# Task item
Where the line containing "Task: Click the ESLint status bar item" appears in the entries below, begin there and output every line through the last, exactly, minus the pictures.

# Excerpted records
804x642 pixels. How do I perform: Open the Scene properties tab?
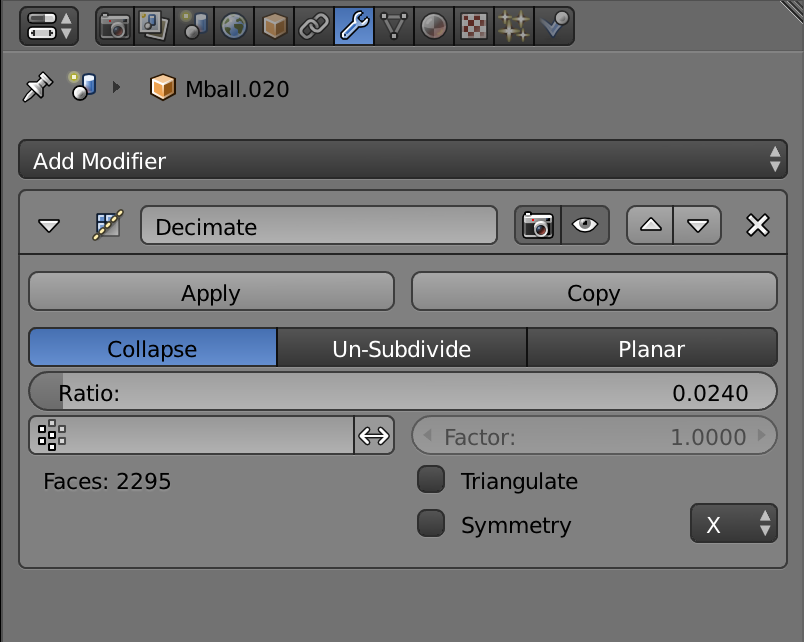click(195, 26)
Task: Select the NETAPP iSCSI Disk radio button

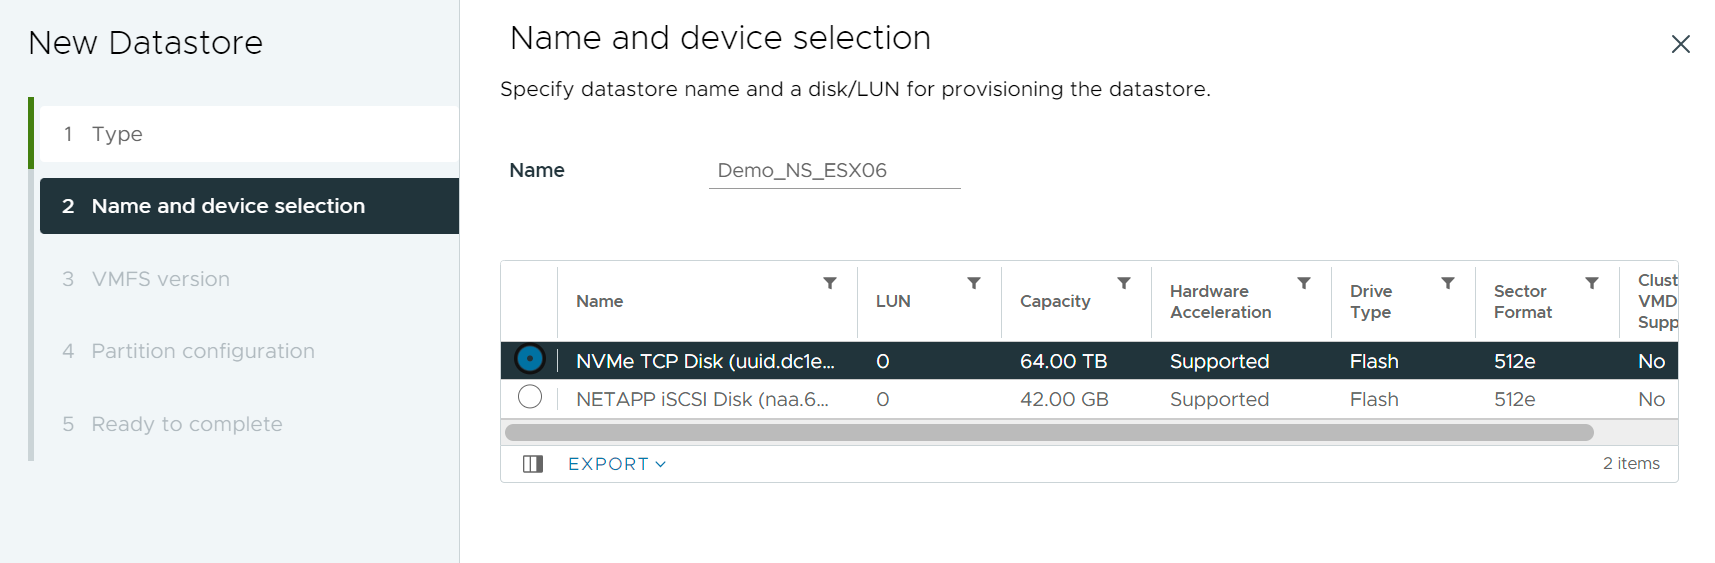Action: (530, 398)
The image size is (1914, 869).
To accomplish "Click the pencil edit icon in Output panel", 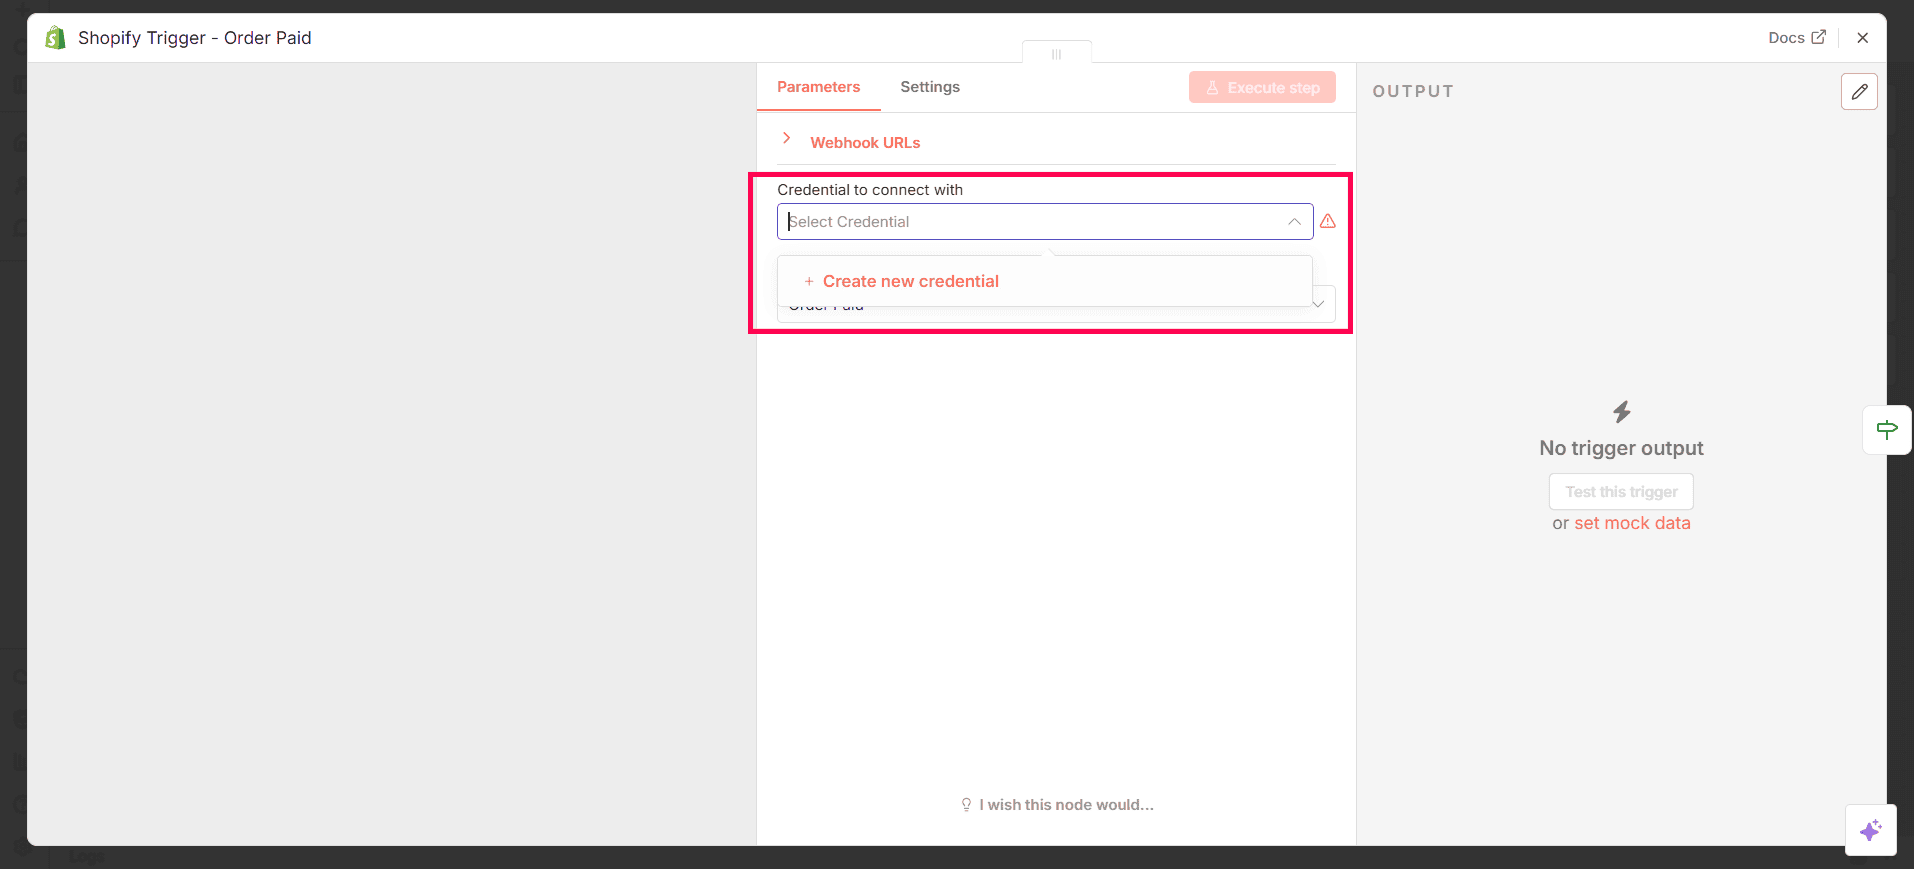I will (x=1859, y=92).
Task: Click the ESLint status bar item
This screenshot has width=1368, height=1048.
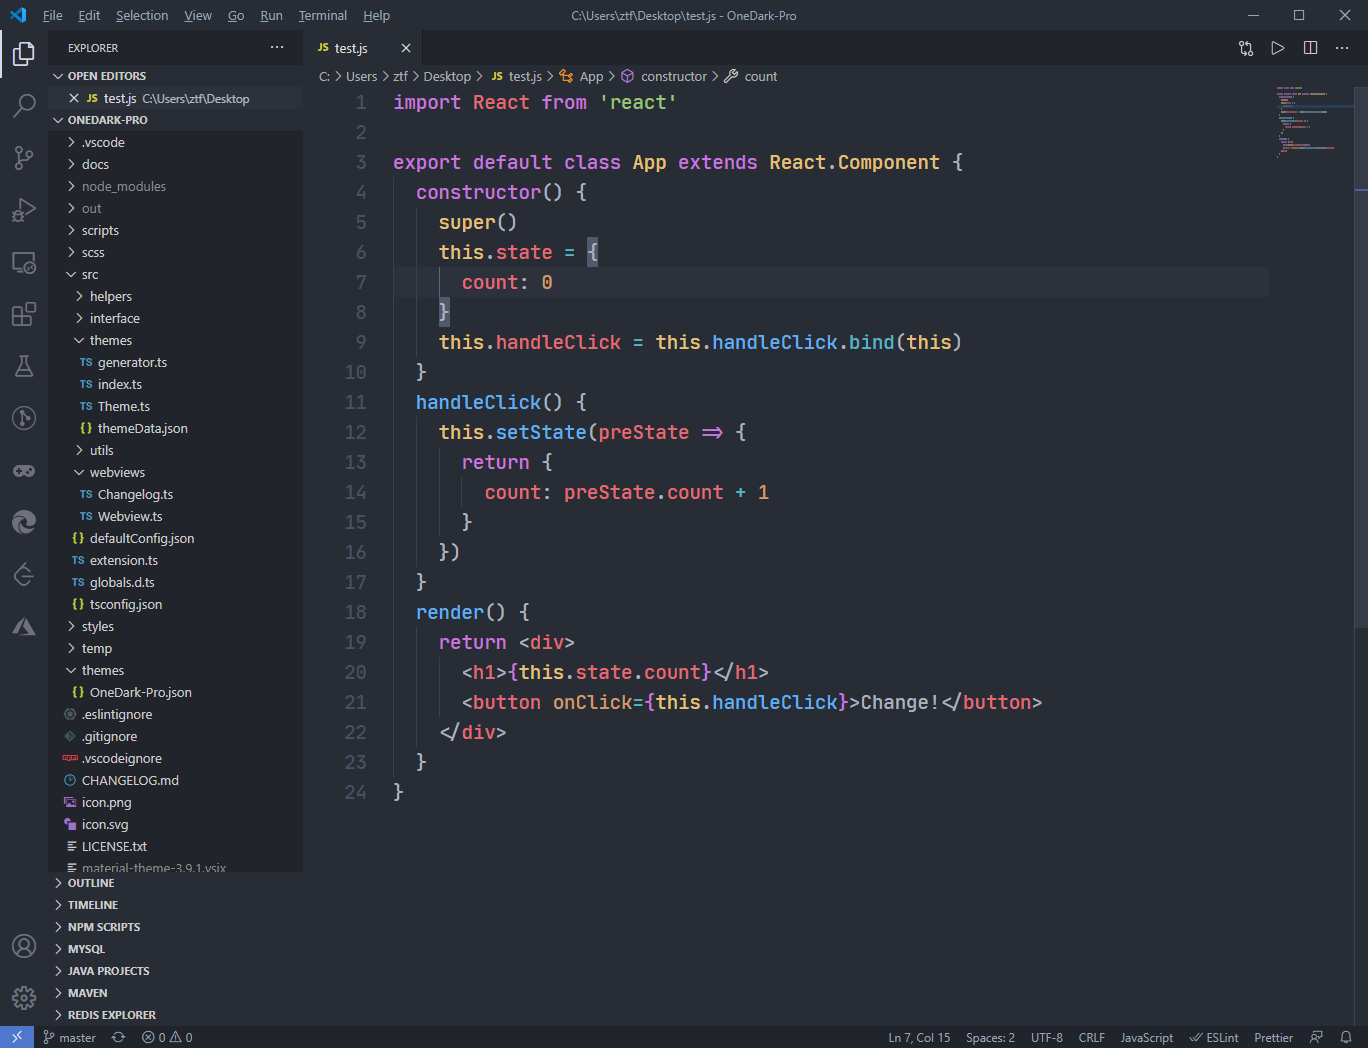Action: coord(1213,1037)
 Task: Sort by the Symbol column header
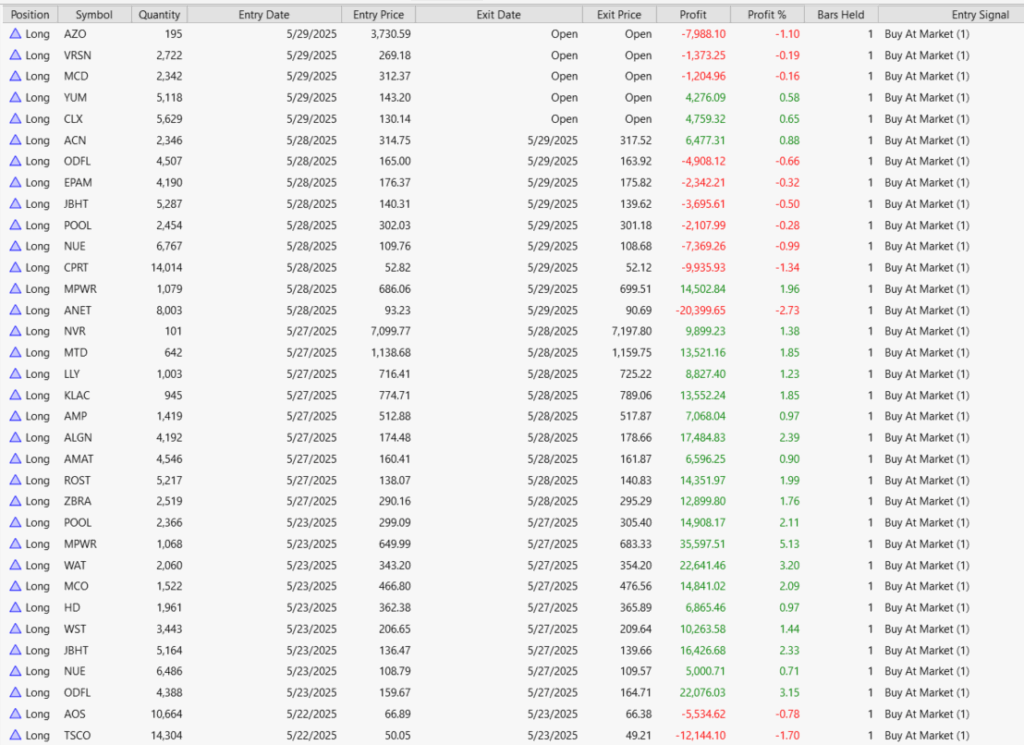(x=94, y=15)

# Result of this exercise
Task: Click the ESLint status bar item
This screenshot has width=1368, height=1048.
Action: coord(1213,1037)
 Task: Sort by the Symbol column header
(x=94, y=15)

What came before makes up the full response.